Hekurari diz que, por enquanto, ainda não é possível ter certeza de quem queimou a aldeia, como, nem porquê –os povos são nômades e têm a tradição se mudar quando um parente morre.
Mas afirma que é remota a possibilidade de que os yanomamis tenham feito residência em outro lugar, ou que tenham se mudado para outra comunidade.
“Eu sou yanomami. Eles não fizeram preparo para ir para outro lugar”, afirma, de acordo com o que viu na visita ao local, no fim do mês passado. Segundo ele, o povo tem mesmo a tradição de se mudar a cada cinco ou oito anos, ou então de se esconder no mato por alguns meses caso a comunidade esteja ameaçada.
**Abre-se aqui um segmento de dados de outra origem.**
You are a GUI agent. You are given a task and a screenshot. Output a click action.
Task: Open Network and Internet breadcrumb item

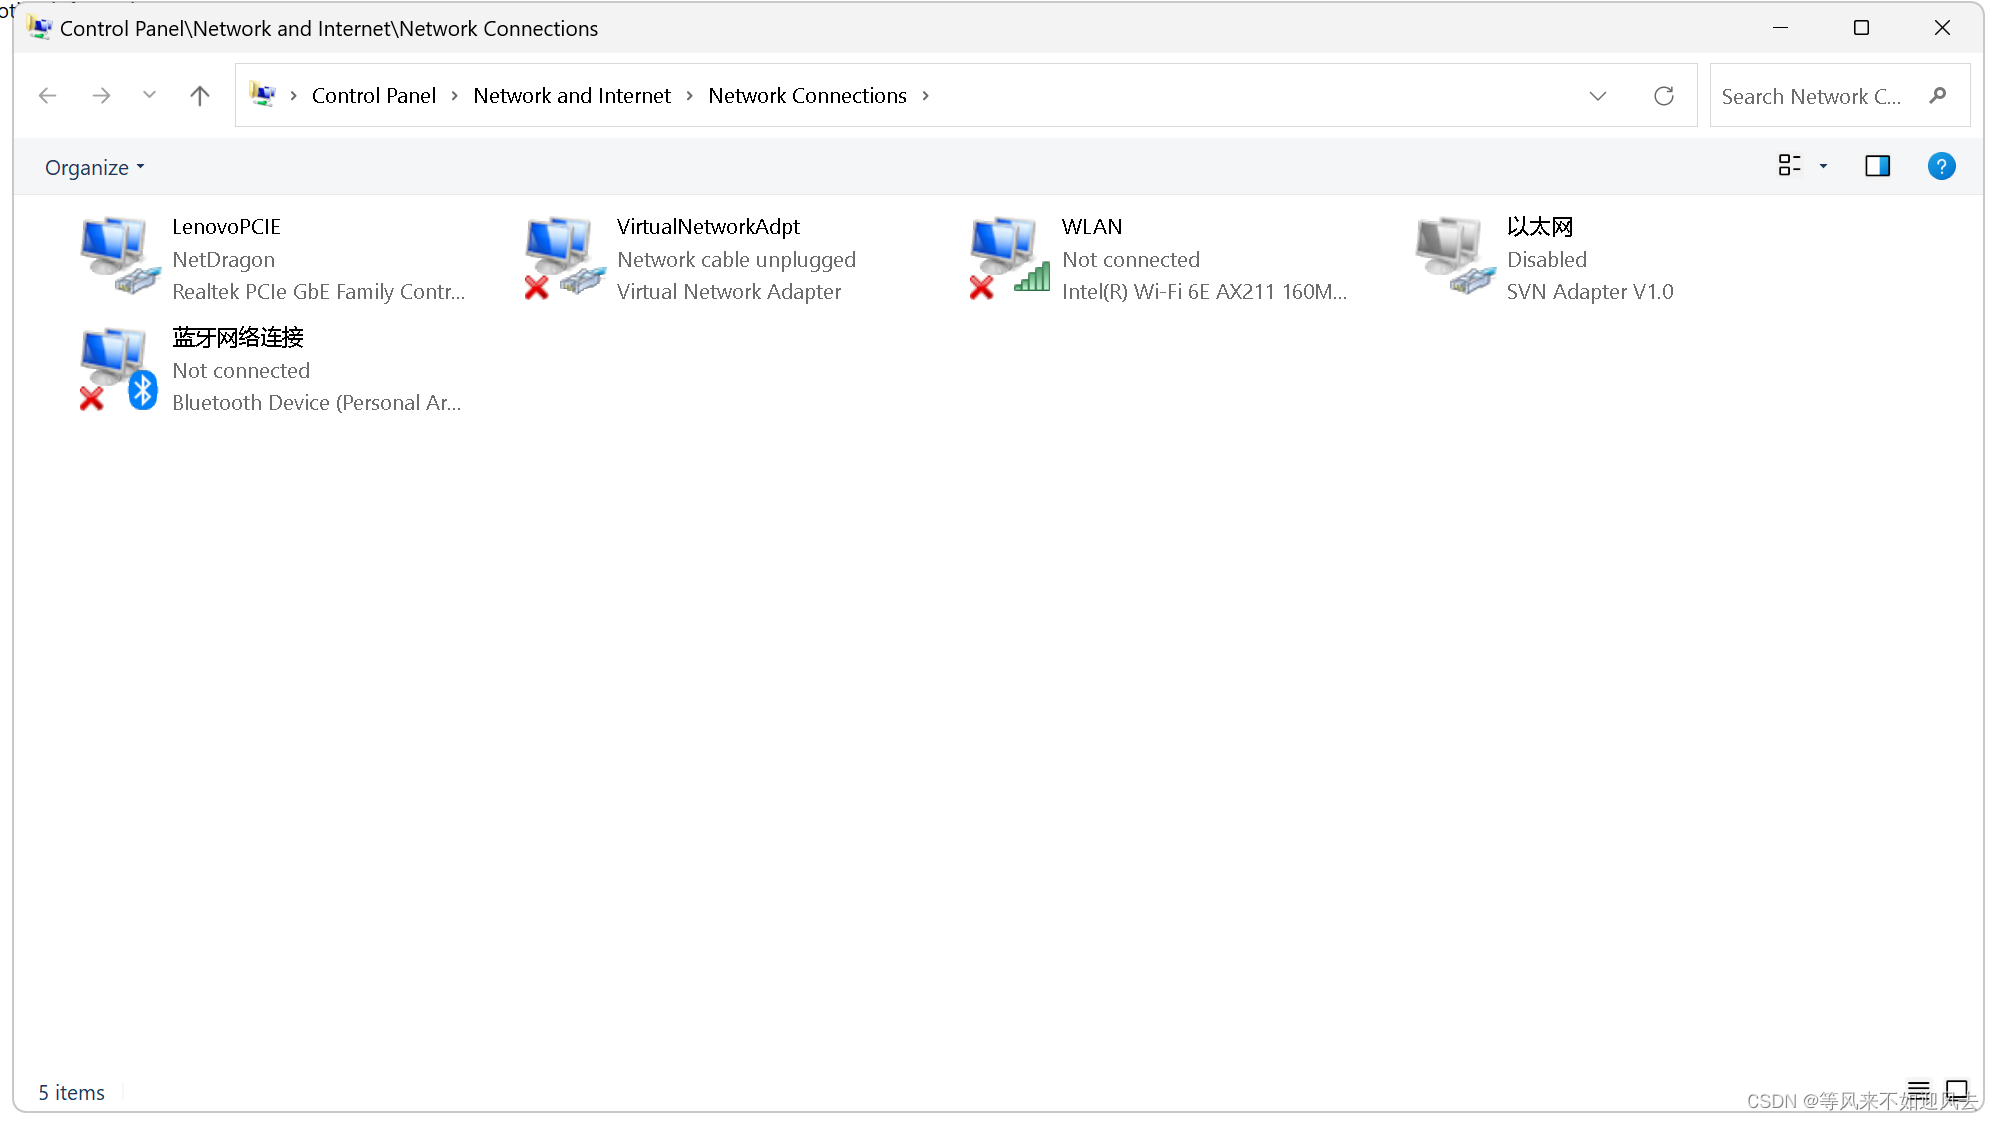(571, 95)
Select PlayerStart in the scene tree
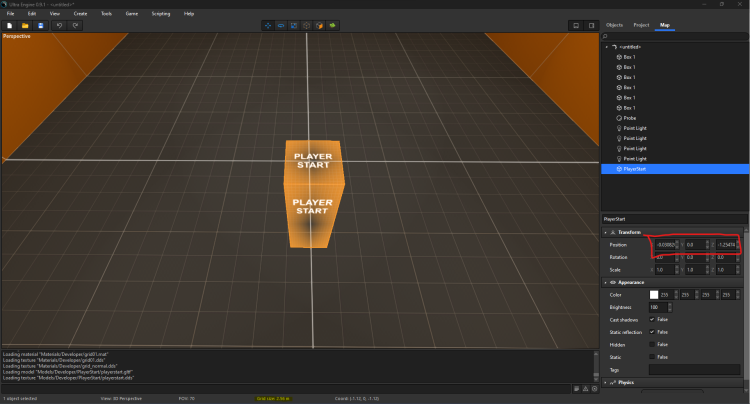750x404 pixels. [x=635, y=169]
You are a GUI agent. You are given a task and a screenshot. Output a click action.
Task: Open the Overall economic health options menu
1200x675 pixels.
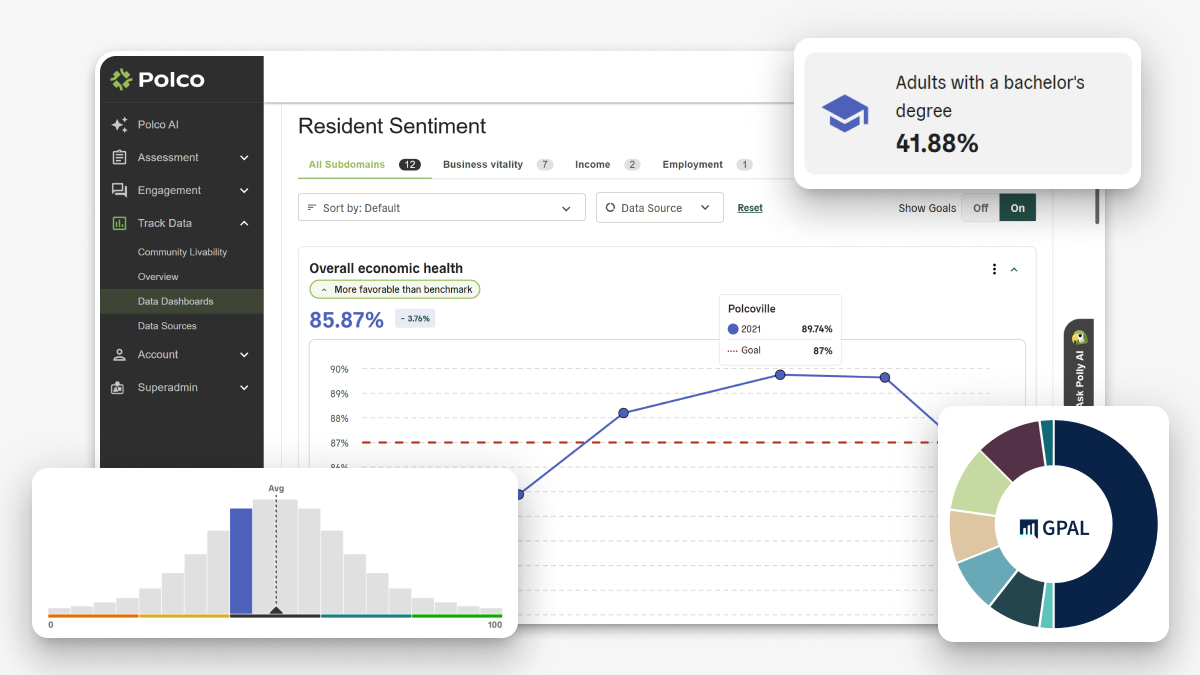point(994,268)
“A comunidade [de Aracaçá] fica muito isolada. Não tem outra comunidade tão perto, só tem essa. Os yanomami não abandonam suas casas se não estão ameaçados”, completa sobre a possibilidade de estarem junto a alguma outra aldeia.
Ele diz ainda que, no momento, está sofrendo ameaças e que não consegue visitar pessoalmente nenhuma das aldeias de seu povo.
Nesta sexta, a Polícia Federal afirmou mais uma vez que não encontrou indícios de estupro na investigação sobre o caso até aqui, mas que as investigações do caso seguem.
Hekurari pede para que a apuração dos fatos não diminua de ritmo e afirma que há diversas evidências de que a prática de crimes por parte de garimpeiros é recorrente na região.
Ele diz que os testemunhos acerca da compra do silêncio indígena com ouro estão nas mãos das autoridades, assim como outras evidências colhidas por ele e outras lideranças.
“Estamos sozinhos, enquanto os garimpeiros nos dominando, dominando a terra. Estou impedido de visitar meu próprio povo, porque estou ameaçado pelos garimpeiros, eles dominaram a terra. A terra indígena yanomami está sofrendo, não é um caso isolado. Todos conhecem. As terras são invadidas, sofrem ataques. E quando vão investigar tudo isso? Cadê o governo para nos proteger?”, completa.
A violência de garimpeiros contra yanomamis em Roraima não é novidade. Na noite desta quinta-feira (5), por exemplo, a PF prendeu um condenado de participar do massacre do Haximu, ataque do garimpo que deixou 12 indígenas mortos, em 1993.
Em 2021, a região de Palimiú, vizinha de Aracaçá, sofreu ataques de garimpeiros armados. Em 2020, uma decisão do Tribunal Regional Federal determinou que o governo federal retirasse o garimpo ilegal da terra Yanomami em Roraima, o que ainda não aconteceu.